The British government is reluctant to follow the example of Norway, which has had legislation in place since 2003 requiring 40 per cent of board seats to be reserved for women. This has largely been achieved, and without much fuss. But there is the niggling problem that, while there are now lots of female voices at top table, the reality is the action is happening when the men leave the dinner table for the smoking room or its modern workday equivalent, the executive office suite. As in Britain and almost everywhere, in Norway there are still few female chief executives – only 15 per cent of executive management in Norway is female.
I wonder how realistic is the expectation that women will scramble to reach the heights of capitalism. Very few men want to be chief executives of global companies, perhaps a slightly greater number than want to be prime minister, an even more hideous job. Within all the hagiography of Margaret Thatcher, you can find only a few mentions of her private life. This is partly because in those days the press didn't pry in the way it does today, but it may also be because her private world was quite small, much smaller than her public world of work. By some accounts, Lady Thatcher spent less time with her children then than does today the current male British prime minister. Lady Thatcher had the advantage of being married to a wealthy, retired businessman who was happy to walk one step behind, providing unflinching emotional support. But there is absolutely no doubt that when faced with the choice – and the choice came every day – Lady Thatcher chose work over family, 100 per cent. When she retired, she was a lonely figure, bereft by loss of office. I doubt hers is a role-model that attracts many women – or men, for that matter.

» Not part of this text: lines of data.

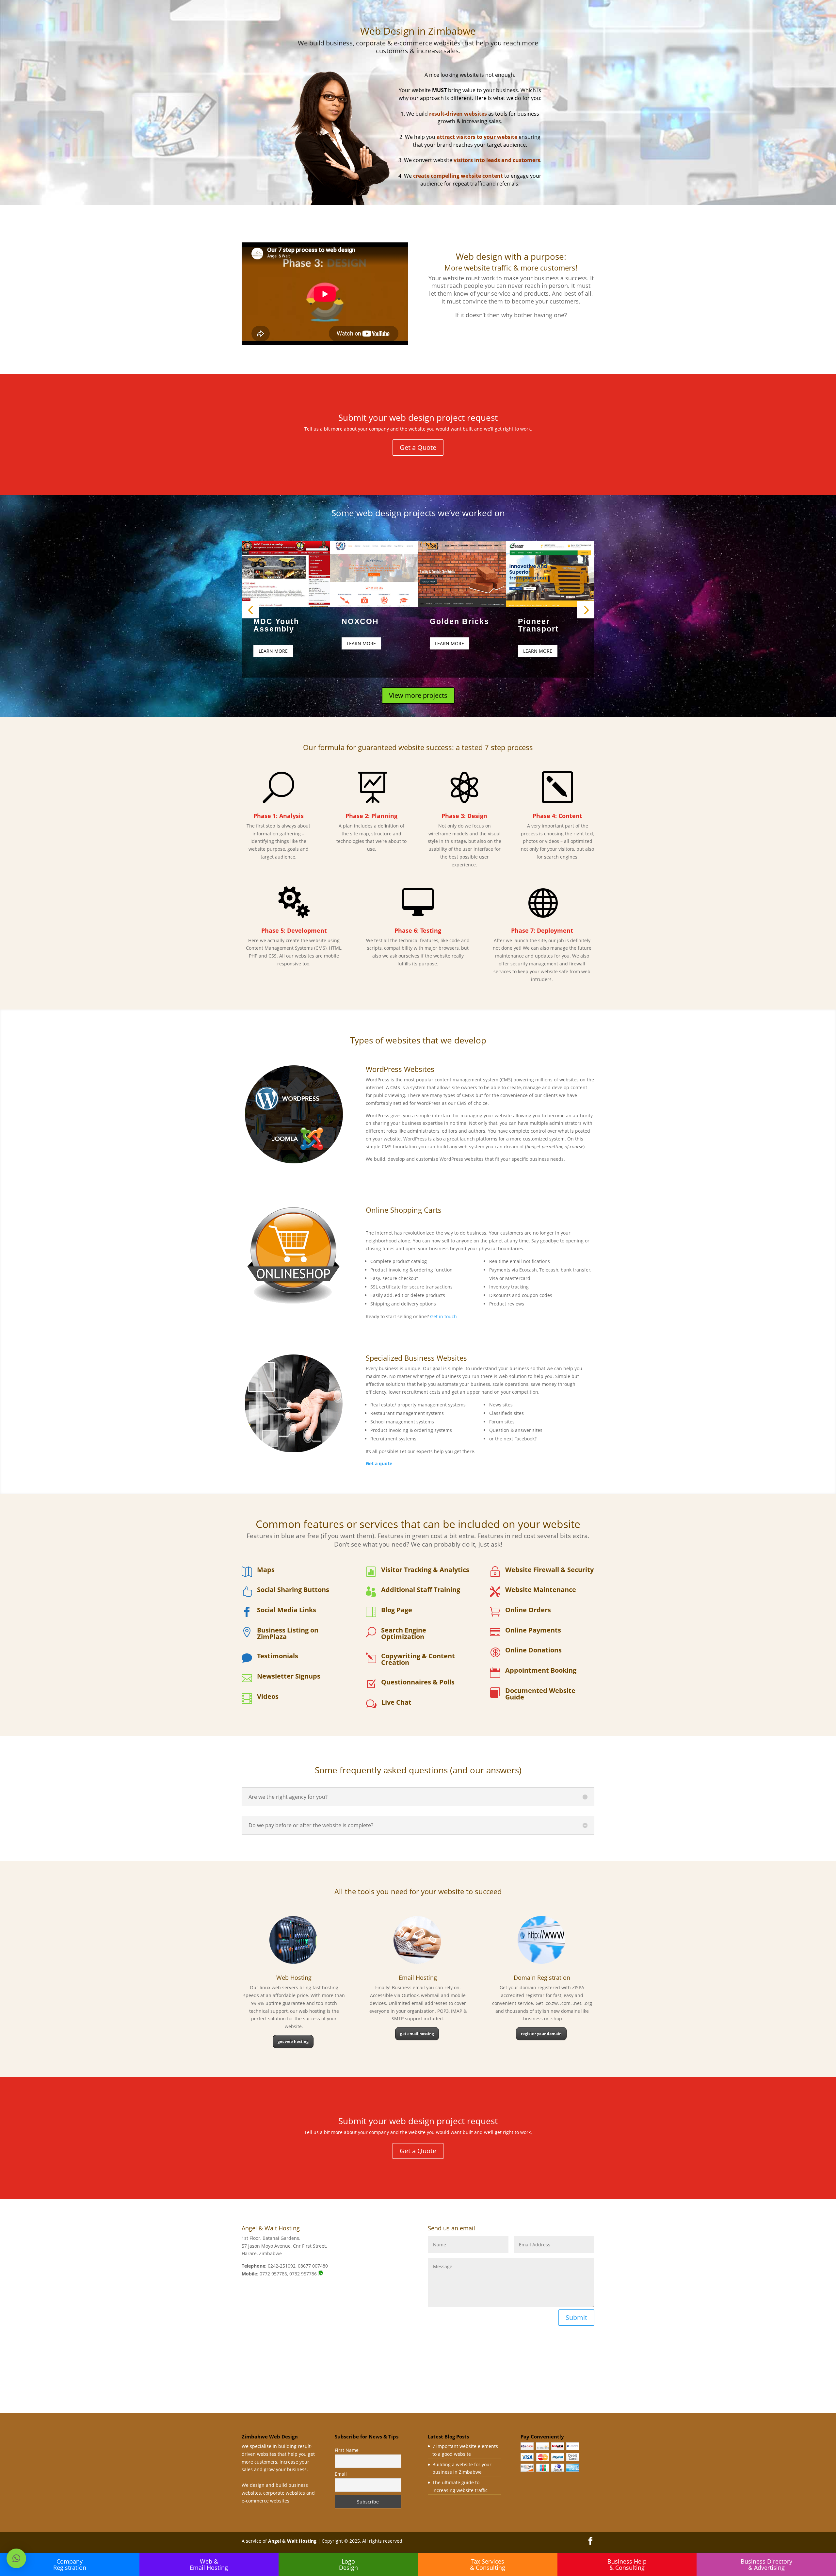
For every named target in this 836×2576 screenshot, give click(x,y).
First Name (347, 2450)
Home (446, 29)
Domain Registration (542, 1977)
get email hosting (417, 2033)
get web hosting (293, 2041)
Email (341, 2474)
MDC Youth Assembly (276, 625)
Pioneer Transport (538, 625)
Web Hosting (294, 1977)
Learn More (273, 651)
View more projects (418, 695)
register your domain (541, 2033)
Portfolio (470, 29)
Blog (576, 29)
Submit (576, 2317)
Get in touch (443, 1316)
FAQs (527, 29)
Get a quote (379, 1463)
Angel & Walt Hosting (292, 2541)
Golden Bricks (459, 621)
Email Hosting (418, 1977)
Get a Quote (500, 29)
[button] (16, 2558)
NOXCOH (360, 621)
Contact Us (552, 29)
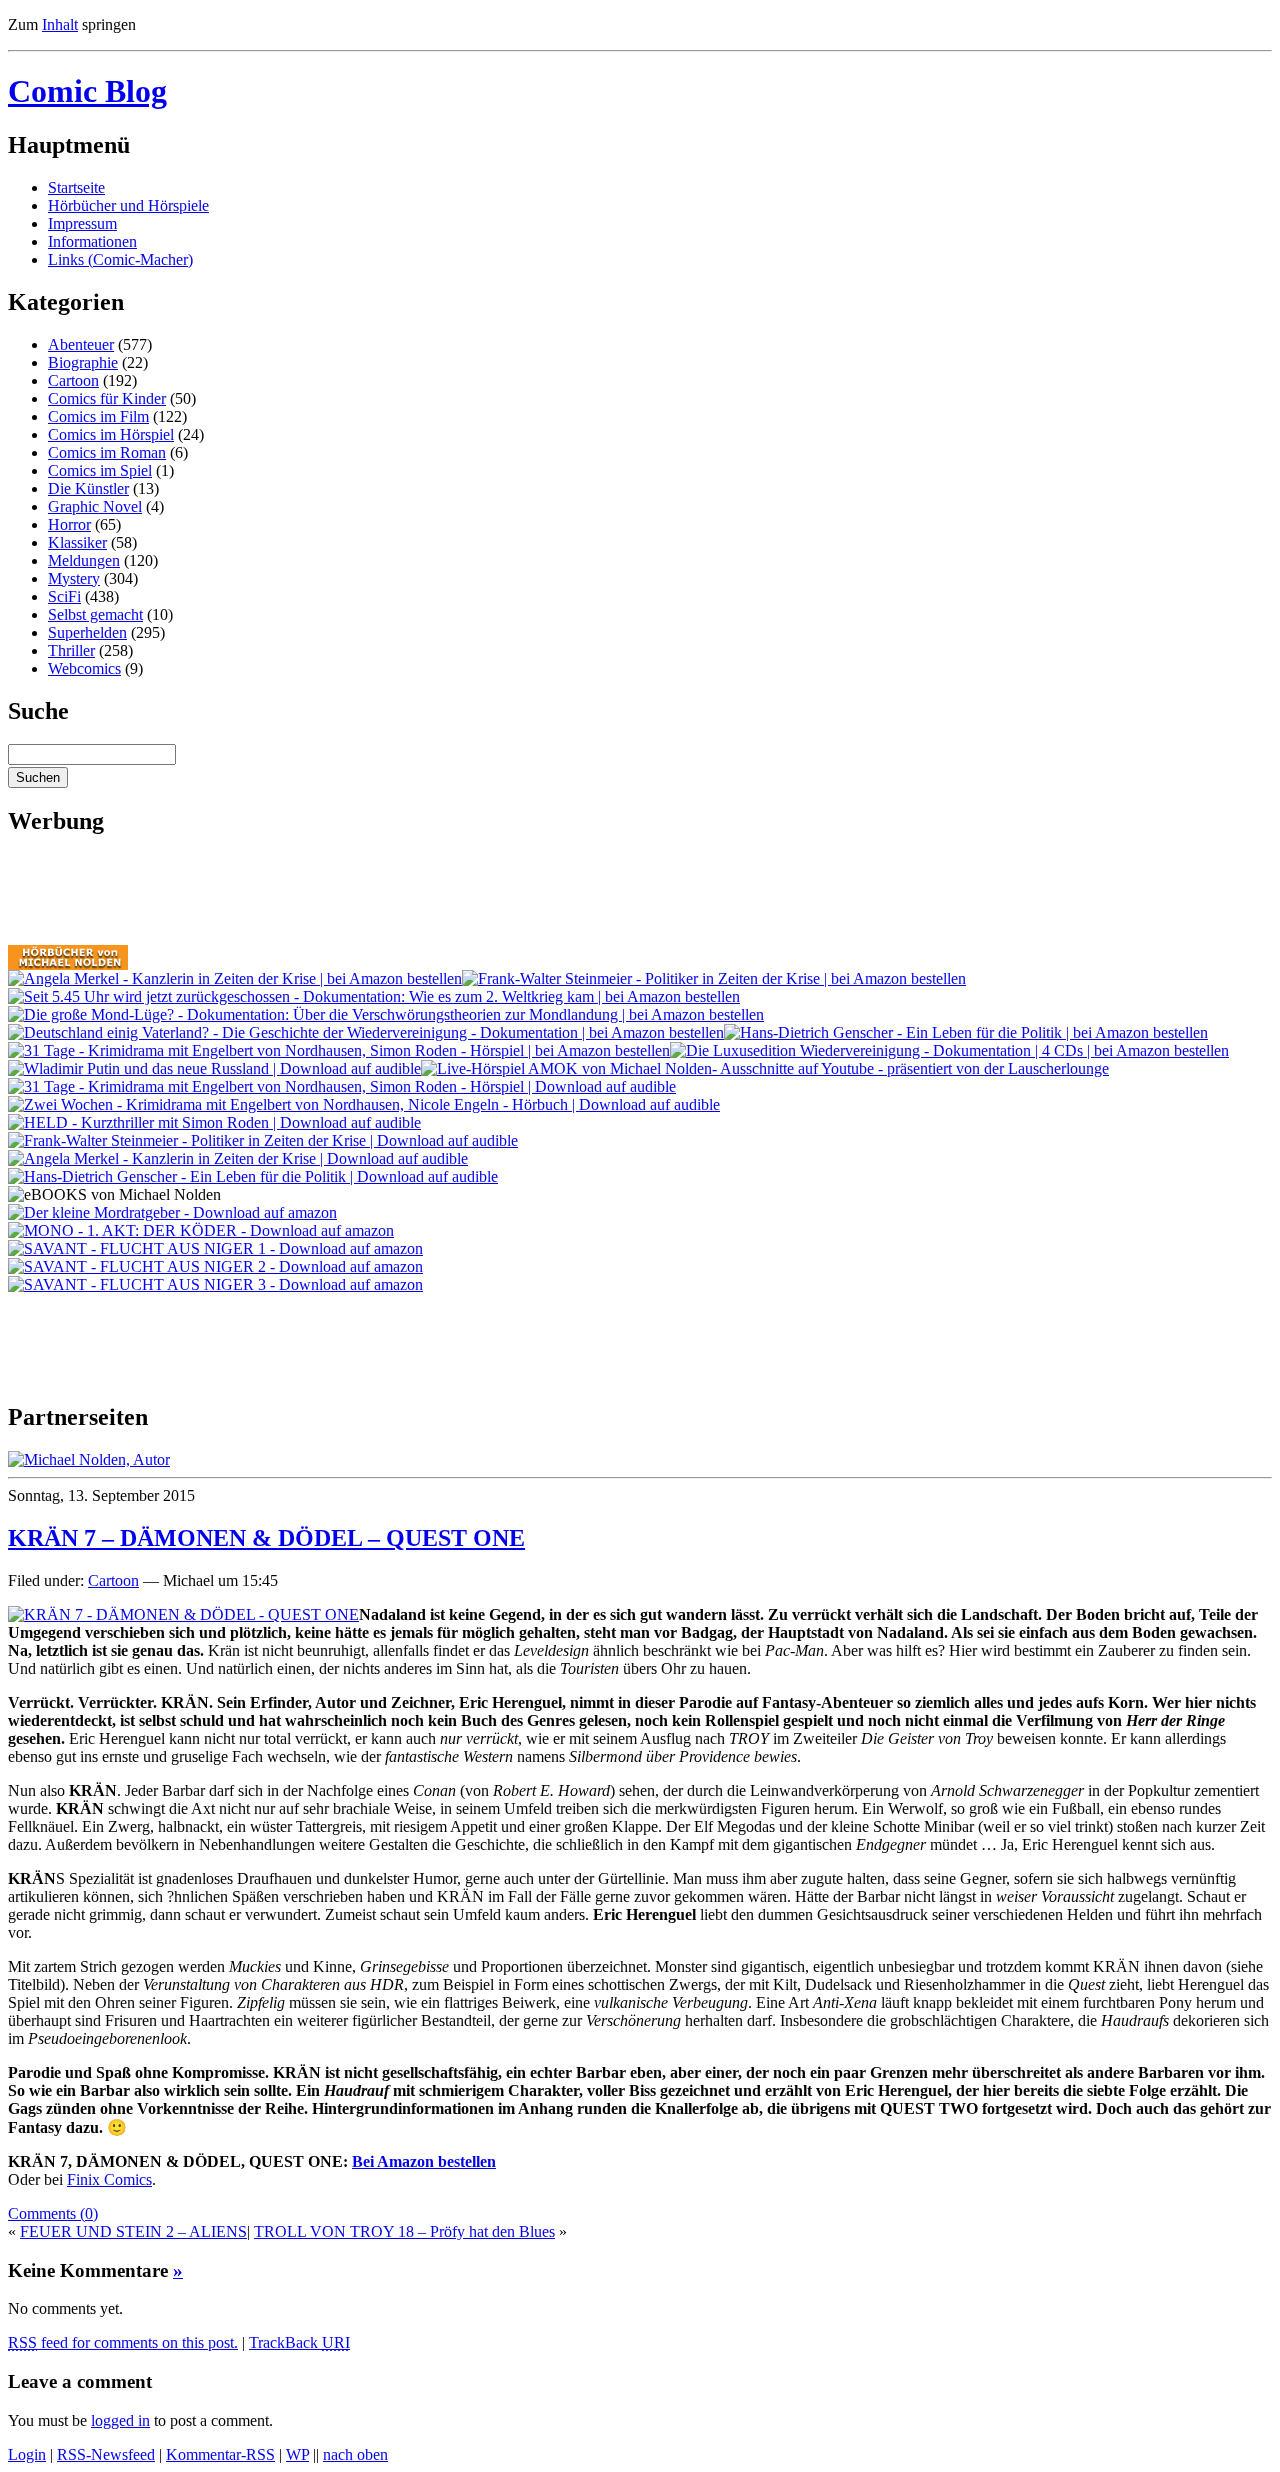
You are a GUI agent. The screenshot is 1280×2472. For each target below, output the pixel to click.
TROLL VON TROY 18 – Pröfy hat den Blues (404, 2231)
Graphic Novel (95, 506)
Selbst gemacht (95, 614)
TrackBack (299, 2342)
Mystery (74, 578)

But that is what is required of a political leader, and what is required of the successful CEO of a global company. Politicians and CEOs are odd people. It is not an attractive job and the current fashion for politicians to spend more time with their families may in part explain why so many are ineffectual and uninspiring. They are too normal. It also explains why there are so few really good CEOs, and why there may be relatively few female aspirants for the job.